AkzoNobel values high standards of corporate governance and seeks to consistently enhance and improve corporate governance performance, emphasizing transparency in accordance with applicable guidelines and regulations.

Corporate governance structure (graphic)Corporate governance structure (graphic)

Akzo Nobel N.V. is a public limited liability company (Naamloze Vennootschap) established under the laws of the Netherlands. Its common shares are listed on Euronext Amsterdam. AkzoNobel has a sponsored level 1 American Depositary Receipt (ADR) program and ADRs can be traded on the international OTCQX platform in the US.

The company’s management and supervision structure is organized in a so-called two-tier system, comprising a combined Board of Management and Executive Committee, solely composed of executive members, and a Supervisory Board, solely composed of non-executive directors. The Supervisory Board supervises the Board of Management and Executive Committee, and ensures that external experience and knowledge are embedded in the company’s conduct. The two Boards are independent of each other and are accountable to the Annual General Meeting of shareholders (AGM) for the performance of their functions.
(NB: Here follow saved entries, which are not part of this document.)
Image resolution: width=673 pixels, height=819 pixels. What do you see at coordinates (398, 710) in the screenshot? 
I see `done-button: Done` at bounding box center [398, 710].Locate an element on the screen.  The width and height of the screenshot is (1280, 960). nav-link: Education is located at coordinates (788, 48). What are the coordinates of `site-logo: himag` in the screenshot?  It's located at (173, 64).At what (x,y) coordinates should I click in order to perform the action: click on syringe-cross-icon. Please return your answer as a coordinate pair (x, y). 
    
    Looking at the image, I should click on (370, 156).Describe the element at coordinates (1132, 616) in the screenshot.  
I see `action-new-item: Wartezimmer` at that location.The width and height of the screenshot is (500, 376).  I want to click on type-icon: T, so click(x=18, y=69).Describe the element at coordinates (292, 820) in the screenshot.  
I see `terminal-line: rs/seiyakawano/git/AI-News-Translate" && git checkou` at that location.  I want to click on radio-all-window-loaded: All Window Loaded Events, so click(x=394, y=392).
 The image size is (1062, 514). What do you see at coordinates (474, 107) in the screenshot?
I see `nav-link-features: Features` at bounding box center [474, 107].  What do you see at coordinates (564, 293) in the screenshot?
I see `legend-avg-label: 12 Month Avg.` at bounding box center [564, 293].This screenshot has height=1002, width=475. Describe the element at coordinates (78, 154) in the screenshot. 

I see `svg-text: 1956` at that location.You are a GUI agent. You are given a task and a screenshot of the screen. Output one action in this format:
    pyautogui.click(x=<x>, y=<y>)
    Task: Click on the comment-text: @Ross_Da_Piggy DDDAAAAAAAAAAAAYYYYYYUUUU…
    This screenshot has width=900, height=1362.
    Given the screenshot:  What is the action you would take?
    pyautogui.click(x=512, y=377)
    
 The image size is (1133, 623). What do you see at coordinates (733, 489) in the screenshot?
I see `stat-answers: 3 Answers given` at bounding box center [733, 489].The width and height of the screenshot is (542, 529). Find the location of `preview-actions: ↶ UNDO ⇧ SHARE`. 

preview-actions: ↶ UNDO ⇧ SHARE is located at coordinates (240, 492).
Our corporate governance framework is based on the company’s Articles of Association, the requirements of the Dutch Civil Code, the Dutch Corporate Governance Code (the Code), and all applicable laws and regulations including securities laws. The Code contains principles and best practices for Dutch companies with listed shares. Deviations from the Code – currently the company deviates only from the Code’s provision IV.1.1 – are explained in accordance with the Code’s “apply or explain” principle. With the exception of those aspects of our governance structure which can only be amended with the approval of the AGM, the Board of Management and the Supervisory Board may make adjustments to the way the Code is applied if this is considered to be in the interests of the company. If adjustments are made, they will be published and reported in the annual report for the relevant year.

The Board of Management and Executive Committee have established a Code of Conduct, and a set of Business Policies – together with directives, rules, manuals and guidelines – as part of the company’s Directives Framework, which has been compiled and rolled out to all employees in order to drive governance, consistency and functional excellence throughout the company.